You could say that the quick jump cuts, executed with breath-taking fluidity, from bars, to Pierre’s attic, to an aeroplane (a sudden jolt of a reminder of the exquisite, nine-hour Lipsynch three years ago), to the streets busy with hubbub and bicycles, suggest the cinema more than the theatre.

But the point about Lepage’s theatre is the theatricality of the visual image, the skill and precision of the stage-management and physical presentation in a live arena: which is why the three actors are joined by an army of black-garbed backstage personnel at the curtain call.

The text is spoken in English, French and Mandarin, with sur-titles cunningly projected on the set. The Ex Machina production from Quebec – co-produced with an army of international collaborators, including the Barbican, and presented in association with Michael Morris’s Cultural Industry – is designed by Michel Gauthier, with amazing sound and lighting design by Jean-Sébastien Côté and Louis-Xavier Gagnon-Lebrun.

Nothing is too obviously stated in a Lepage show, but we have reflections here on the cultural interface of east and west, as Xiao Ling’s artistic impulses are overtaken by the economic necessity of reproducing a Van Gogh self-portrait on an assembly line. We first see her in a powdered cloud as a whirling Chinese dancer in full costume and make-up.

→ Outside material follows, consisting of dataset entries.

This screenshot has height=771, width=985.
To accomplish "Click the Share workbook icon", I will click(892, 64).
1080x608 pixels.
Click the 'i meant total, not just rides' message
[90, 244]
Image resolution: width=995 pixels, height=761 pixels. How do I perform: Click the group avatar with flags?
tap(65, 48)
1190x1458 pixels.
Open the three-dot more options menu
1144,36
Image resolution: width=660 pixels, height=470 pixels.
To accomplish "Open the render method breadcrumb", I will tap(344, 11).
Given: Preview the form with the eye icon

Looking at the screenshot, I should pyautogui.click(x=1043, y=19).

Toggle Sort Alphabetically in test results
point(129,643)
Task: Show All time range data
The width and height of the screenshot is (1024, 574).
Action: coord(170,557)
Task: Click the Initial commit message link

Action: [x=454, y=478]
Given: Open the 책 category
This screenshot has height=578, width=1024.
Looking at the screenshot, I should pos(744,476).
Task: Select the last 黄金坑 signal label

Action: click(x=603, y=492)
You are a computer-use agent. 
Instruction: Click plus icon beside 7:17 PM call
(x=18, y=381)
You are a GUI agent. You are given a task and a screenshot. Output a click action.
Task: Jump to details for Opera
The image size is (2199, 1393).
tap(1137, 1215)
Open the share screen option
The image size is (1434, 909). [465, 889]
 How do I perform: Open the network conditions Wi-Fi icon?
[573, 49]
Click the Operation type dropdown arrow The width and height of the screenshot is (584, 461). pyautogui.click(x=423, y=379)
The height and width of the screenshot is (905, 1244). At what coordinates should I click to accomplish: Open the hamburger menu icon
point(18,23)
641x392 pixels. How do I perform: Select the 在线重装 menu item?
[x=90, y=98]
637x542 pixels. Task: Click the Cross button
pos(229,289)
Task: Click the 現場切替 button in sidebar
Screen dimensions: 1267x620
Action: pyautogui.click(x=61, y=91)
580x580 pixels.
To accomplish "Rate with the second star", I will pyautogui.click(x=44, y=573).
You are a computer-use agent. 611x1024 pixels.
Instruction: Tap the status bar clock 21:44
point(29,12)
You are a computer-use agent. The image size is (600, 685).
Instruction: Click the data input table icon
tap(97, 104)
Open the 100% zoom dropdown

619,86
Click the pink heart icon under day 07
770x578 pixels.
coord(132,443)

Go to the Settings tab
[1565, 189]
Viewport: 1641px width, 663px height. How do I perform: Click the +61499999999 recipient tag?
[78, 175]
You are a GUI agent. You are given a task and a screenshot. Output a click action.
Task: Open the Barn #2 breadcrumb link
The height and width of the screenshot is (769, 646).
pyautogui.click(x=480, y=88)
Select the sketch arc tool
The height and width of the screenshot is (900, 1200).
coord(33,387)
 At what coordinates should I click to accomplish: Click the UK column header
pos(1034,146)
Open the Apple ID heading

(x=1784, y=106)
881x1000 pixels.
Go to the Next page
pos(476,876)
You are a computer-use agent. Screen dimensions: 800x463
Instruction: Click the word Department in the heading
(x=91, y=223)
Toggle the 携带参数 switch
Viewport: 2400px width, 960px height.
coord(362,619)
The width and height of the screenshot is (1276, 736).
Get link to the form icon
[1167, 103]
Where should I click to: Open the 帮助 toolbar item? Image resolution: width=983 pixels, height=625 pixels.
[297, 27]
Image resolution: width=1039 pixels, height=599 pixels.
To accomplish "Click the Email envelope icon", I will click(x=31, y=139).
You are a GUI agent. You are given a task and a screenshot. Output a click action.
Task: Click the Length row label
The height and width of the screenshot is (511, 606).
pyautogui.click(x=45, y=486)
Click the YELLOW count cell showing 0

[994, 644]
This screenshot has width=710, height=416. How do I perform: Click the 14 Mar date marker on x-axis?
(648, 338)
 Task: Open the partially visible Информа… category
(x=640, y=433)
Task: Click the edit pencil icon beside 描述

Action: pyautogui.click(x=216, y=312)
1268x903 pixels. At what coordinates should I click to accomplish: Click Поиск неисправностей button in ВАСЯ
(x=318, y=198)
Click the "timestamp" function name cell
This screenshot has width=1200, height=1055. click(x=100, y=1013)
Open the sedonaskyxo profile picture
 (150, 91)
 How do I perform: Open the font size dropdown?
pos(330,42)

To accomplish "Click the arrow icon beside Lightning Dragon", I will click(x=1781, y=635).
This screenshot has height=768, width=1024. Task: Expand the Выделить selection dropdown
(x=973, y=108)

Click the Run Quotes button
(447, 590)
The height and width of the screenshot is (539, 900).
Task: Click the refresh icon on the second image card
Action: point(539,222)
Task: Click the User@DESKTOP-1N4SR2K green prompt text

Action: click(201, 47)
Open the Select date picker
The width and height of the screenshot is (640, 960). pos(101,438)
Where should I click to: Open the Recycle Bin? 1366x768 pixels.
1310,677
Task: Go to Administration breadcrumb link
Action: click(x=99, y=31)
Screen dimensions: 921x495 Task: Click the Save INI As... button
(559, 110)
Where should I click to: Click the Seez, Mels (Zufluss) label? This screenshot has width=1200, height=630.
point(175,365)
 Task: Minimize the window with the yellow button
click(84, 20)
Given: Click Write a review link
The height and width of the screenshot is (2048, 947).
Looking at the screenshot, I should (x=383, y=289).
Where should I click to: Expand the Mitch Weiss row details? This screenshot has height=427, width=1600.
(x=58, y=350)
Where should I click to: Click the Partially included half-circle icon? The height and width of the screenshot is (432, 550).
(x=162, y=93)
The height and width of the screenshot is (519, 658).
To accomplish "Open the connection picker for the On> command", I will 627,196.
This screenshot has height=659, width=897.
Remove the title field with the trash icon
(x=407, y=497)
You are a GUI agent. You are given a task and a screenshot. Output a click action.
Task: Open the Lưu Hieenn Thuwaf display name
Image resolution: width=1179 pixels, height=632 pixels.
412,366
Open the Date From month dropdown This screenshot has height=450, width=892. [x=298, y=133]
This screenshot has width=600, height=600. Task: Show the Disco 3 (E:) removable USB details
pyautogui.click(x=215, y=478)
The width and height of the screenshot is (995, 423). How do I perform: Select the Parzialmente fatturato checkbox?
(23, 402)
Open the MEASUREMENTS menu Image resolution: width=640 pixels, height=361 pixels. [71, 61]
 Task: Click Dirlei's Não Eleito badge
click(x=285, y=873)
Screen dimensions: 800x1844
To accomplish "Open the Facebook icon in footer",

The end result, as in all Lepage’s best work, is a deeply satisfying sense of immersion, and of ideas and emotions explored and tested in a laboratory (too cold a word) of invention and quiet dignity. The alternative endings, three of them, are played with an almost insouciant inevitability, nothing cheap or forced about them at all. It’s a joy to behold, and very moving.